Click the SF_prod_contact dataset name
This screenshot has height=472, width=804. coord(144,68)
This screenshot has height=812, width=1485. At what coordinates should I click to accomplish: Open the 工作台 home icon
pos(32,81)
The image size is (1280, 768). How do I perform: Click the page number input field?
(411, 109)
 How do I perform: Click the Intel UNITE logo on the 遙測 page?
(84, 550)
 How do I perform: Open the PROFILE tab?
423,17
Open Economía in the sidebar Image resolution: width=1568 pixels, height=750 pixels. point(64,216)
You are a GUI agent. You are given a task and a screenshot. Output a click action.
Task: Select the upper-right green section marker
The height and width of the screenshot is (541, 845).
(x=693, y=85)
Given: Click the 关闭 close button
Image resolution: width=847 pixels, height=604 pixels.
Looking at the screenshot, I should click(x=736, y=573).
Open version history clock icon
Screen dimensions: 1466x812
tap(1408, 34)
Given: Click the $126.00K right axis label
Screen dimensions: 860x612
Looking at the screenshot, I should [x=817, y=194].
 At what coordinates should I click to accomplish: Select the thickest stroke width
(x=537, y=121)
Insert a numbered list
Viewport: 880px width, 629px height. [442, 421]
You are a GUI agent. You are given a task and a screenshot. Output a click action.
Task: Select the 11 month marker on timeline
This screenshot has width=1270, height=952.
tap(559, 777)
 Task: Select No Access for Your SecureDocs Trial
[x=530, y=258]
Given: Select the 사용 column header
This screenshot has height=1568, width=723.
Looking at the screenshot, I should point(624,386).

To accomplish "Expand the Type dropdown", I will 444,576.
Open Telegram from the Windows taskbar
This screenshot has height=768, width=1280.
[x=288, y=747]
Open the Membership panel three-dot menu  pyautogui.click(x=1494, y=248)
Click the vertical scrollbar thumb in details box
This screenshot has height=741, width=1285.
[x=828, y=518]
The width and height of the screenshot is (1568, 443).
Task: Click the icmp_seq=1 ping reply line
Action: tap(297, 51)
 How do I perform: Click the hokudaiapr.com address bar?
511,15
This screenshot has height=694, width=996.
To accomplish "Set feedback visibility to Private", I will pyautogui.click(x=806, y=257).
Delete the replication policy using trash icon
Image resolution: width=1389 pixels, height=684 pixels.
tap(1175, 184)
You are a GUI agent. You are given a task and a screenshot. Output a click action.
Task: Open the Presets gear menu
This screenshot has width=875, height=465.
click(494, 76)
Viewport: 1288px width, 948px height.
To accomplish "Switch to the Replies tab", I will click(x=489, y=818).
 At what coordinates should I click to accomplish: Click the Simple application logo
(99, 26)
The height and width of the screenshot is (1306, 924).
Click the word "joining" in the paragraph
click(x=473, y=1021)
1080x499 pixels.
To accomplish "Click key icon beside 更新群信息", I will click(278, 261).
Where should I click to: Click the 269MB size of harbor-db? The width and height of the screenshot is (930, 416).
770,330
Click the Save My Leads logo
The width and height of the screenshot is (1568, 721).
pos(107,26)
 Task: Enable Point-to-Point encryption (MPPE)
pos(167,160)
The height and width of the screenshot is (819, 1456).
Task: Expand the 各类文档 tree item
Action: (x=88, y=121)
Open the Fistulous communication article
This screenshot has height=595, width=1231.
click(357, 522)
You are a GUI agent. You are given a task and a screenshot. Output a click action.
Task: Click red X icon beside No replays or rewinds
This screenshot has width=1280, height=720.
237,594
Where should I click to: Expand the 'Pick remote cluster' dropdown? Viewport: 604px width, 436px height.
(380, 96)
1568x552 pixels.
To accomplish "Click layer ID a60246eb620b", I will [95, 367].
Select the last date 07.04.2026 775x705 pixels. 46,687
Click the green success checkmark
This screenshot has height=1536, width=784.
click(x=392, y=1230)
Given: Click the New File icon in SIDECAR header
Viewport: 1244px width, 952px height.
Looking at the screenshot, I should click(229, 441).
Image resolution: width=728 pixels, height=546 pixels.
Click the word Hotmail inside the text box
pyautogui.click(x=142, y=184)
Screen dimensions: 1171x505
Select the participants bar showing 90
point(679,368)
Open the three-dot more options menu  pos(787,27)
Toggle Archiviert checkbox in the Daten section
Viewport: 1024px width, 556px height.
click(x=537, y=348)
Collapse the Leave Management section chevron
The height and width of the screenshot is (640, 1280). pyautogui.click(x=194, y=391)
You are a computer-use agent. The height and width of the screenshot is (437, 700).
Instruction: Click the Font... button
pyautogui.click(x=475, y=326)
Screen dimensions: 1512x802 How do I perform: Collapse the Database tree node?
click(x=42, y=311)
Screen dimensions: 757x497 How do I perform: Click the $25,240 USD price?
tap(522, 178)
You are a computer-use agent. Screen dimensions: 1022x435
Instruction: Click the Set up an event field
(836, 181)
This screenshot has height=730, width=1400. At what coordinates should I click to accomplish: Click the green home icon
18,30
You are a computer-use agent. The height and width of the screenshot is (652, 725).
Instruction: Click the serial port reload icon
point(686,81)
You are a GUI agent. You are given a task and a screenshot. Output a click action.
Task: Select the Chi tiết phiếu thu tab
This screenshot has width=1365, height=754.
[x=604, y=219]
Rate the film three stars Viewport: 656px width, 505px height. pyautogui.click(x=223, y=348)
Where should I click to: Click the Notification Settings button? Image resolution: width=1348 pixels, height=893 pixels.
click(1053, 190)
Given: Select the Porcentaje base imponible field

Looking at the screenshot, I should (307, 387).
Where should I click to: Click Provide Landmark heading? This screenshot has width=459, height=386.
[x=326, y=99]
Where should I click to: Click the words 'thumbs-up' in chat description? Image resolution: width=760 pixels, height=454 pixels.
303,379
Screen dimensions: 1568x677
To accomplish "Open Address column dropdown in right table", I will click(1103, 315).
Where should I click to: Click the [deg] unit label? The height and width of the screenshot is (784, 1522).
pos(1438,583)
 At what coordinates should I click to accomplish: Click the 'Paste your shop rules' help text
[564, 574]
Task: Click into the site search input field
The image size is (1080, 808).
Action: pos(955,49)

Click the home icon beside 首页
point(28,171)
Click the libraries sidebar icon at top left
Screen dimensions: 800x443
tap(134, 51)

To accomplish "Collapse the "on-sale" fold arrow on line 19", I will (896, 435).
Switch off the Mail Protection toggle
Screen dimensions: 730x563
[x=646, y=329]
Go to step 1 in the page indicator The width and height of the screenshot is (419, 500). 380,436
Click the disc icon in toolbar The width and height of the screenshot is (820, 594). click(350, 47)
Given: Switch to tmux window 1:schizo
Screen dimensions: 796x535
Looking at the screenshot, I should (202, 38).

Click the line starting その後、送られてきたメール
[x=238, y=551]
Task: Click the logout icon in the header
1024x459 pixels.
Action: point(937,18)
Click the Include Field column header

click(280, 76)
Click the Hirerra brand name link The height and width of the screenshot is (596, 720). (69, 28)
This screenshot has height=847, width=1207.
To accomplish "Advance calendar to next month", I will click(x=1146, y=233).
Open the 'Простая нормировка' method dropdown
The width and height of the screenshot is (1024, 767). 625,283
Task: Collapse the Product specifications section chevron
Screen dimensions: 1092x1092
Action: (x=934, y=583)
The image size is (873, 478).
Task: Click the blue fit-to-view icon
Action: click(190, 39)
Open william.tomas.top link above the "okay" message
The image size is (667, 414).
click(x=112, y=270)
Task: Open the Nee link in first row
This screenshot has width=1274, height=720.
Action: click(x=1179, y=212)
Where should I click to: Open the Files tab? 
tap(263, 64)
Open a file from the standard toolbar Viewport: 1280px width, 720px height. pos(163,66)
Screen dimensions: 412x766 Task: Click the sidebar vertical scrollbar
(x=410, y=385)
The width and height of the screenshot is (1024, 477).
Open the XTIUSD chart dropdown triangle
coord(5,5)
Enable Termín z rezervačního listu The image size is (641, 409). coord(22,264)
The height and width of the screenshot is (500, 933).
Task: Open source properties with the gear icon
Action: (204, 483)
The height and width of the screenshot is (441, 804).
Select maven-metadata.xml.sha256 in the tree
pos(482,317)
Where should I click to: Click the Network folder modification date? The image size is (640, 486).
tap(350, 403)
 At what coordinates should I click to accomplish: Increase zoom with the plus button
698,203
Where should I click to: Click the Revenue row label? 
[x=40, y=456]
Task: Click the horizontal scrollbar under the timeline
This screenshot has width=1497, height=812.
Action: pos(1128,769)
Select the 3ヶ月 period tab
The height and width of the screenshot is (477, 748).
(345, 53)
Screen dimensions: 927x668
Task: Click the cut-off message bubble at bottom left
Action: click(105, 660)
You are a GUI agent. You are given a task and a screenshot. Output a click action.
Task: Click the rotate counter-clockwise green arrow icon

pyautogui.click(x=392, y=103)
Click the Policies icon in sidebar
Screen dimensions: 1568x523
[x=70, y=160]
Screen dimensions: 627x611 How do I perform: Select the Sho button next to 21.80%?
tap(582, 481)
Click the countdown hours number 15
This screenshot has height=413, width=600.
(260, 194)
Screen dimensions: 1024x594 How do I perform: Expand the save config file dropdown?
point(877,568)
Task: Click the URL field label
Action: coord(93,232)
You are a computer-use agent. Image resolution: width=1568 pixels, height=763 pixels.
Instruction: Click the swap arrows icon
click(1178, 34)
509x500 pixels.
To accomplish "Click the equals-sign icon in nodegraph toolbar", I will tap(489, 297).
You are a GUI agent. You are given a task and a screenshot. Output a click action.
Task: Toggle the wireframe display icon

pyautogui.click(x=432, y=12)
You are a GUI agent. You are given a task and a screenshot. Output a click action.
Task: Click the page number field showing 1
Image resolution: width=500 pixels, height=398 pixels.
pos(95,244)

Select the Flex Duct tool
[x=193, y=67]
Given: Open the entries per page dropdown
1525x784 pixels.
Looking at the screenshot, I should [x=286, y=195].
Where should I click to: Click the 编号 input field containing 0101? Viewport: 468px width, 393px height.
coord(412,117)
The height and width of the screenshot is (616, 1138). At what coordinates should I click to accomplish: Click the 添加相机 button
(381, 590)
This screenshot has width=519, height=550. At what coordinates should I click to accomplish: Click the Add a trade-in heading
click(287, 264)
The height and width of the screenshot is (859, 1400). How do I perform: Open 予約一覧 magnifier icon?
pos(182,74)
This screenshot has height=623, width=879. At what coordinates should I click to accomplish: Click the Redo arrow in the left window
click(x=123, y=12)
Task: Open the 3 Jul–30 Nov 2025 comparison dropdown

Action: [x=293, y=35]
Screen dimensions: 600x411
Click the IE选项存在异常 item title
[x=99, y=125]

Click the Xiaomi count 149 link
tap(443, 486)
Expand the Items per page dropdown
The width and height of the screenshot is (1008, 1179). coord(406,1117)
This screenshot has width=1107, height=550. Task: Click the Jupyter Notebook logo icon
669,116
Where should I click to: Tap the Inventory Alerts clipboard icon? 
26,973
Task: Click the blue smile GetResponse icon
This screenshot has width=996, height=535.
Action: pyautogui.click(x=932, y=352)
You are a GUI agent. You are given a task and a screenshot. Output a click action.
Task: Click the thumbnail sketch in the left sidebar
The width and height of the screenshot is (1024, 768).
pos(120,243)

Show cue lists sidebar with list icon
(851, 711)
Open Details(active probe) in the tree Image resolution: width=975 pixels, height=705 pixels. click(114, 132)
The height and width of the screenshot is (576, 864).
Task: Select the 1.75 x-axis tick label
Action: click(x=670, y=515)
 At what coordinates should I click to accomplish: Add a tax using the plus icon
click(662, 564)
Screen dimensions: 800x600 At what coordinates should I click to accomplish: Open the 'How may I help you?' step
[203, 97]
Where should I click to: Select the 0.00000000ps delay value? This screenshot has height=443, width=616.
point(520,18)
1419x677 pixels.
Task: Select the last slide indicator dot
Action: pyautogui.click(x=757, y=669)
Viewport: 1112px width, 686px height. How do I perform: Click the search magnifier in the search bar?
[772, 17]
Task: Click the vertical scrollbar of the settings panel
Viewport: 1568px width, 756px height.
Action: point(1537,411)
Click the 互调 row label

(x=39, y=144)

□ □ □

> [What needs to be done]
Retype, without any change, the lines from the one containing "This screenshot has width=1107, height=550." through the final line of the material above, and no others.

> [Solution to the exercise]
This screenshot has width=1107, height=550. Task: Click the Jupyter Notebook logo icon
669,116
Where should I click to: Tap the Inventory Alerts clipboard icon? 
26,973
Task: Click the blue smile GetResponse icon
This screenshot has width=996, height=535.
Action: pyautogui.click(x=932, y=352)
You are a GUI agent. You are given a task and a screenshot. Output a click action.
Task: Click the thumbnail sketch in the left sidebar
The width and height of the screenshot is (1024, 768).
pos(120,243)

Show cue lists sidebar with list icon
(851, 711)
Open Details(active probe) in the tree Image resolution: width=975 pixels, height=705 pixels. click(114, 132)
The height and width of the screenshot is (576, 864).
Task: Select the 1.75 x-axis tick label
Action: click(x=670, y=515)
 At what coordinates should I click to accomplish: Add a tax using the plus icon
click(662, 564)
Screen dimensions: 800x600 At what coordinates should I click to accomplish: Open the 'How may I help you?' step
[203, 97]
Where should I click to: Select the 0.00000000ps delay value? This screenshot has height=443, width=616.
point(520,18)
1419x677 pixels.
Task: Select the last slide indicator dot
Action: pyautogui.click(x=757, y=669)
Viewport: 1112px width, 686px height. How do I perform: Click the search magnifier in the search bar?
[772, 17]
Task: Click the vertical scrollbar of the settings panel
Viewport: 1568px width, 756px height.
Action: point(1537,411)
Click the 互调 row label

(x=39, y=144)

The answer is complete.